Source: Thomas Pagano, NASA/JPL-Caltech
Published: June 3, 2022

This animation of water vapor trends seen from AIRS has three parts. The first part shows the global monthly mean specific humidity for each month of the AIRS mission at a pressure level of 931 mb from the Version 2 of the CLIMCAPS-Aqua L3 data product. We see a regular pattern that looks almost identical from year to year at the scale given in the colorbar.

The second part of the animation shows the anomaly for each month as defined as the difference in monthly mean specific humidity for each month at any given location from the average specific humidity for that month at that location over the entire timeframe. Notice the scale in the colorbar is expanded to highlight the differences seen in any given month. The anomaly is relatively chaotic due to weather patterns.

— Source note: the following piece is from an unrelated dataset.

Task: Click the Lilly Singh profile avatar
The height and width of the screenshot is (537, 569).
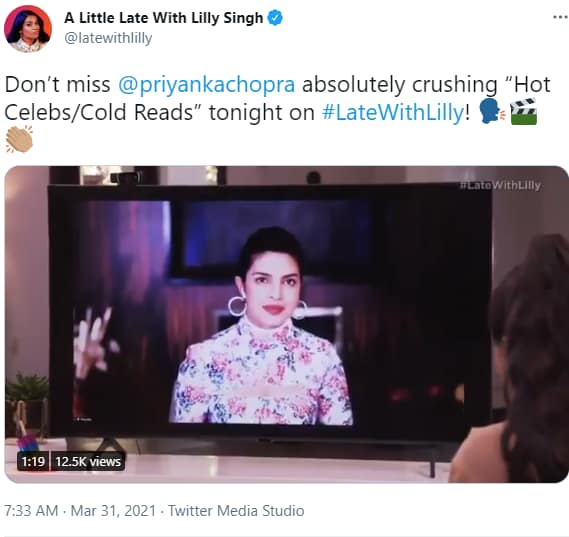Action: click(x=28, y=29)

The third part of the animation shows the ‘cumulative trend’ defined as the trend in the anomaly that would be calculated from the beginning of the mission up to the point in time identified in the legend. At the start of the mission, we do not have enough data to compute a meaningful trend, so the cumulative trend starts out chaotic like the anomaly. As time goes on, the presence of more data stabilizes the trend to the point at the end of the animation where the variability subsides and a clear trend is visible.

The final frame in the animation represents the trends we see in the data. A slight moistening is seen in the Arctic with variable trends at other latitudes.

At the time of the production of this animation, the observed trends seen in the data have not been validated. We share them with the community at this time to inspire further investigation and validation.